MySQL 8.0 Reference Manual

Book Details

  • Full Title: MySQL 8.0 Reference Manual

  • Author: N.A.

  • ISBN/URL: https://dev.mysql.com/doc/refman/8.0/en/

  • Reading Period: 2020.02–2020.03.08

  • Source: Official Website

General Review

  • The reference manual provides a comprehensive knowledge on how to use MySQL. Each section generally explain what a particular feature does, what are the configuration options, how to actually configure it, and followed by some common use cases.

  • It will be useful to revisit the relevant section when designing or optimizing certain parts of the database.

Specific Takeaways

  • The general types of SQL joins are:

    • Left [Outer] Join: Left table is joined with right table on a particular row as the key, all rows in the left table are included, and if any particular row is left table has no corresponding key in the right table, the rows that would have otherwise come from the right table will be set to null.

    • Inner Join: An intersection of two tables based on certain key. If the key is not present on either table, the row is not included.

    Backup and Recovery

  • Backing up of MySQL involves numerous considerations:

    • Whether to use physical (i.e., using the raw files) or logical backups (e.g., backing up the SQL statements that'll create the same database)
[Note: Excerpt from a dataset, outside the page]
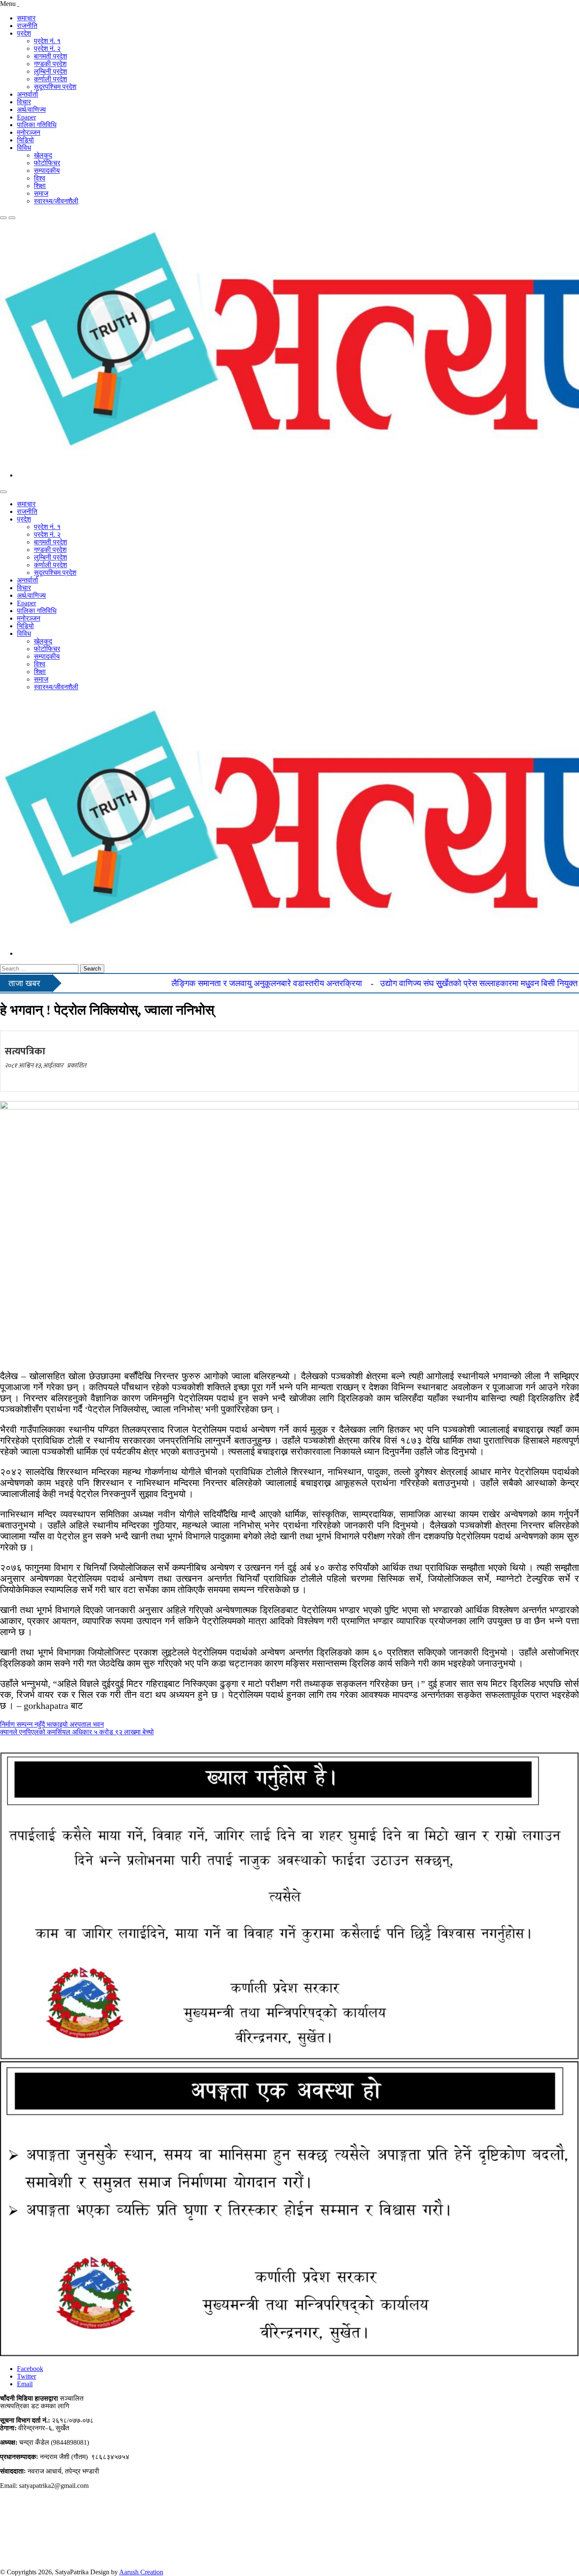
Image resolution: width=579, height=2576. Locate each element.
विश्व (39, 178)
    • Whether to use full or full + incremental backup

    • Whether to use online or offline backup

  • A general backup solution will involve: (a) a full backup up to a certain point in time (e.g., using mysqldump, file system snapshot, or copying the table files), followed by (b) an incremental backup from that point in time using binary logs.

    Optimization

  • MySQL-specific keywords can be wrapped in /*! \*/ comment delimiter to it compatibile with SQL in general.

    Optimization - Optimizing SQL Statements

  • When optimizing particular SQL statements, refer to the reference manual on what kind of optimizations are available for the particular query in question (e.g., Index Condition Pushdown might be available depending on how the query is structured).
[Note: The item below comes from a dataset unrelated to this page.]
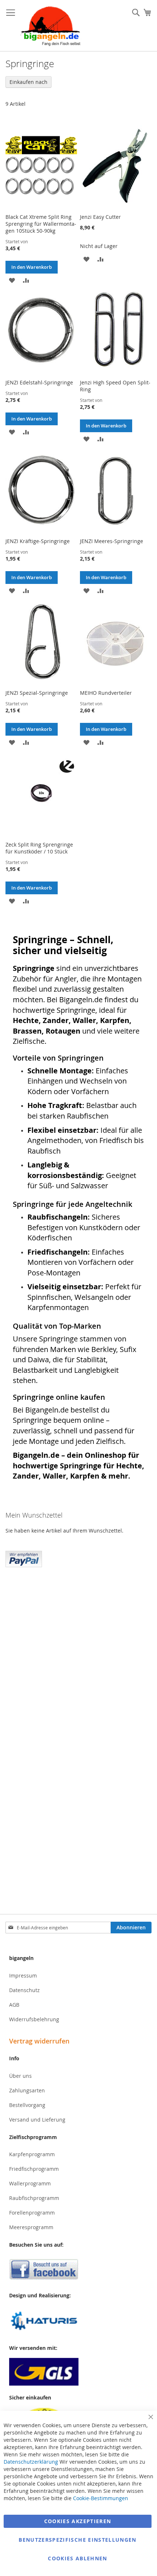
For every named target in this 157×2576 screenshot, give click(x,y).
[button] (11, 280)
    • Thereafter, using the EXPLAIN statement to examine whether and why the optimization is or is not used.

  • In general, always use the EXPLAIN statement to examine how a particular SQL statement will be executed. Do this before rearranging the SQL statement (e.g., there might be different ways of expressing the same operation, don't assume any particular way is less efficient based on the query itself; use EXPLAIN to check for sure).

  • The same "top-level operation" (my personal terminology; e.g., "SELECT", "UPDATE" etc.) may be executed differently with different efficiency, depending on any, some or all of the following:

    • Table statistics (e.g., if the table is still small, the optimizer may choose to scan the whole table instead of relying on index)

    • Each particular condition in the where clause (e.g., depending on whether a particular comparison is done with a constant or with another value in the row, the optimizer might be able to structure the execution differently)

    • How the various conditions in the where clause are combined together (e.g., perhaps there might be a different depedning on whether it is (cond_a OR cond_b) AND (cond_c or cond_d) or (cond_a AND cond_c) OR (cond_a AND cond_d) OR (cond_b AND cond_c) OR (cond_b AND cond_d))

  • A join operation may be performed using the more optimal hash join or the usual block nested loop algorithm.

    • Hash join might be possible where the WHERE clause of the JOIN statement is WHERE table1.rowA = table2.rowA. The operation will occur in two phases. Phase one involves scanning the smaller table and building a hash table using rowA. Phase two involves scanning the other table and comparing with the hash table, if there is a match, a new row is sent to the output table.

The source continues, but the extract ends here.